[Stored items]

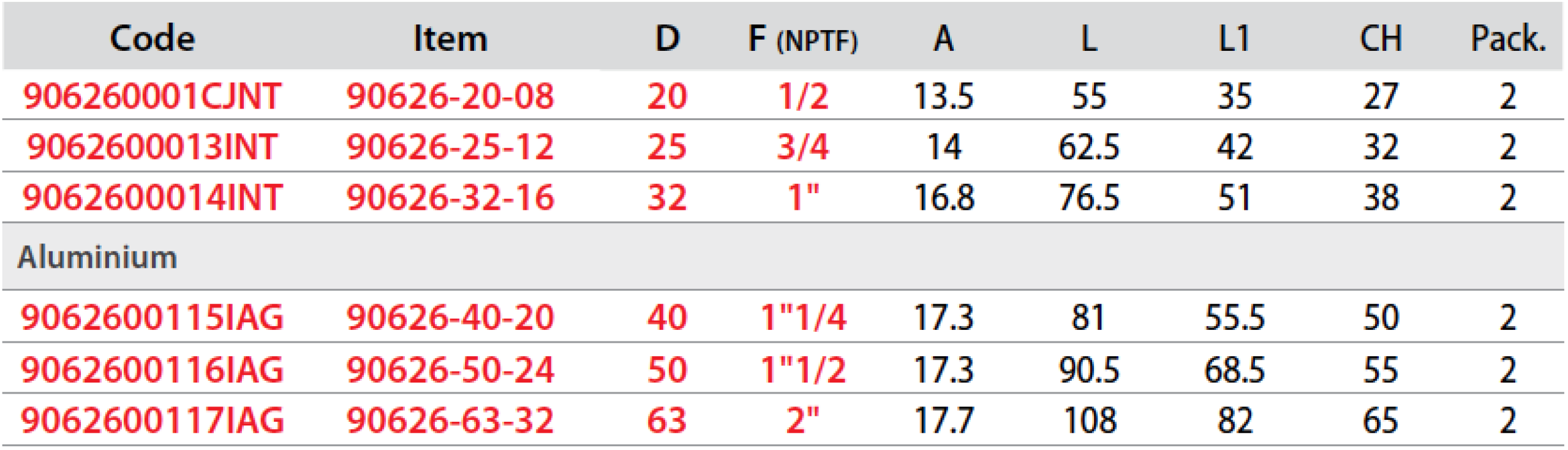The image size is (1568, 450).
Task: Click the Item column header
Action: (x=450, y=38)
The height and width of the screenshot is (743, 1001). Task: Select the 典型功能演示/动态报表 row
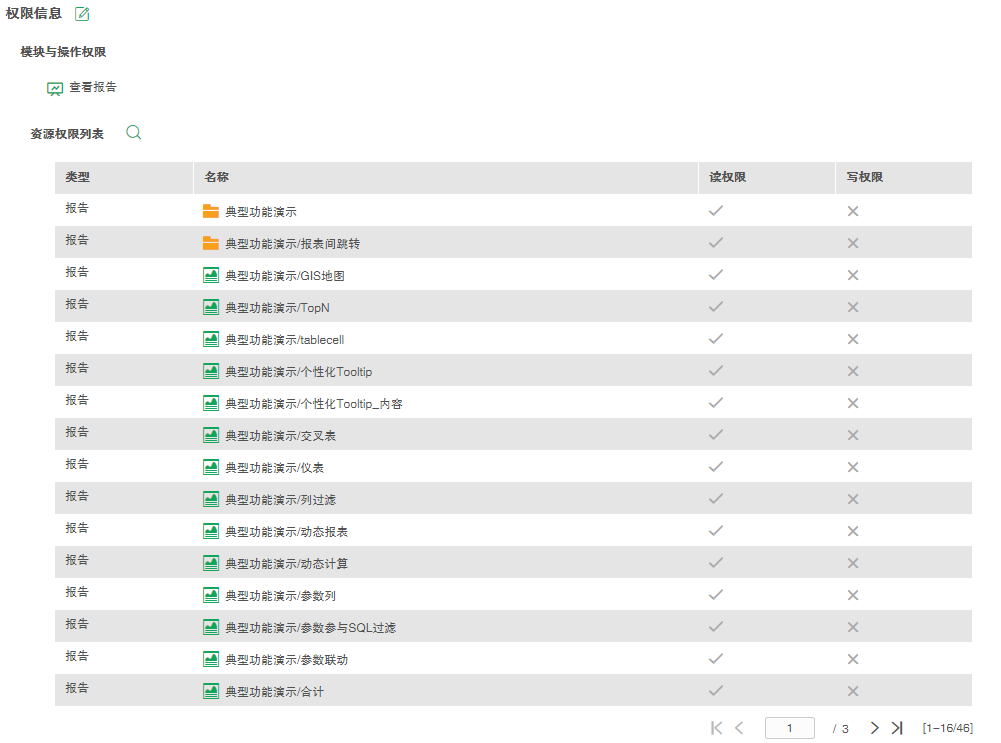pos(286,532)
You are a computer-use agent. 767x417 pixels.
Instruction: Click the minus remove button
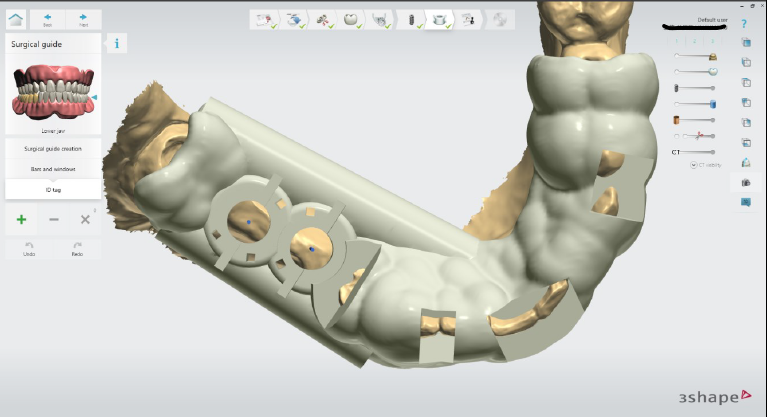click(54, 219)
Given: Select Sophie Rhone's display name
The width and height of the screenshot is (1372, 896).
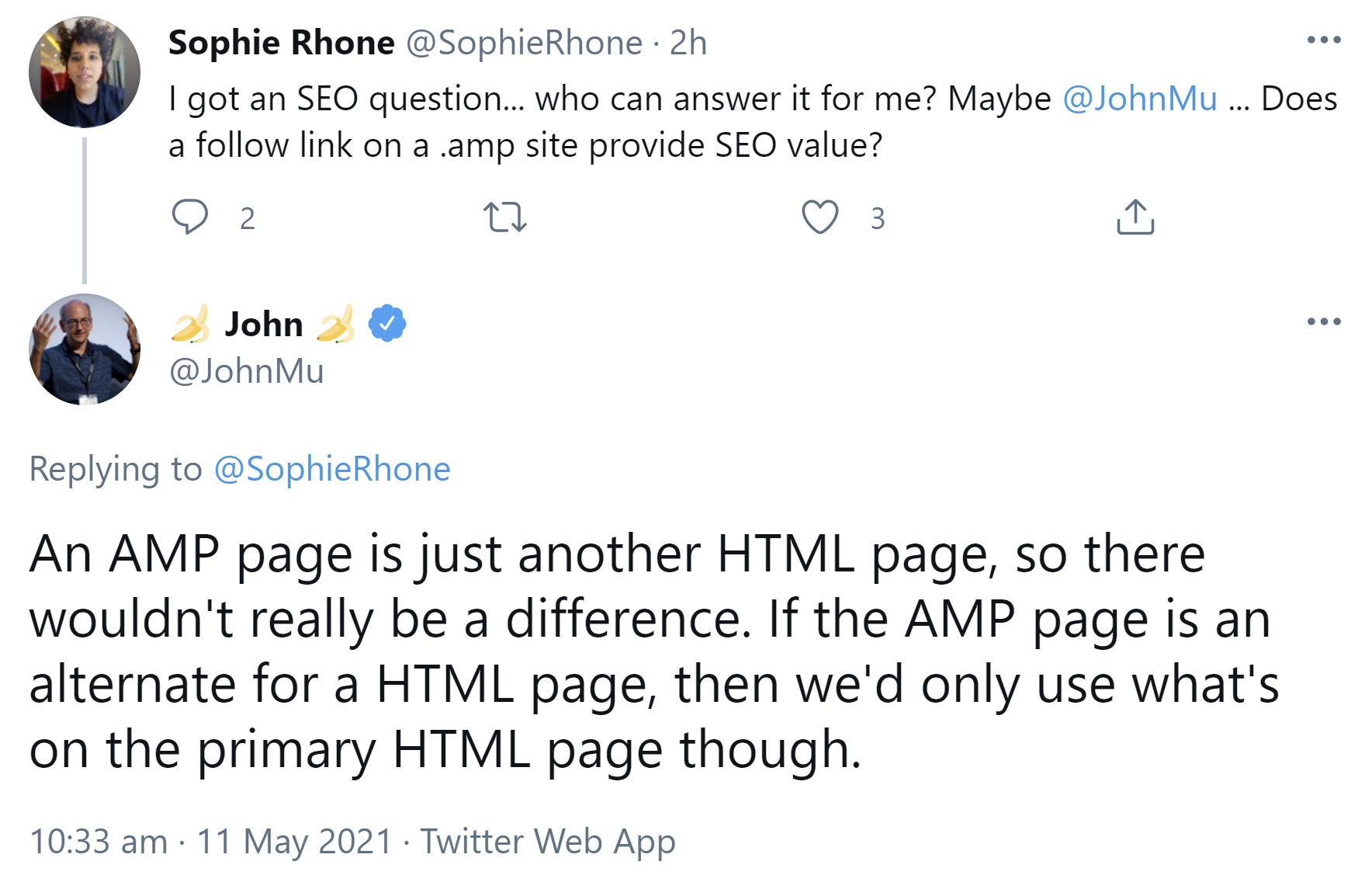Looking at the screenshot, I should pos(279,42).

Task requirements: Find the line that contains "The height and". Reproduce it and every later line of the records exactly, minus the pictures.

Result:
The height and width of the screenshot is (743, 1001). Task: Select the 典型功能演示/动态报表 row
pos(286,532)
You are a computer-use agent. 767x417 pixels.
Instruction: Click the minus remove button
click(54, 219)
Given: Select Sophie Rhone's display name
The width and height of the screenshot is (1372, 896).
Looking at the screenshot, I should pos(279,42).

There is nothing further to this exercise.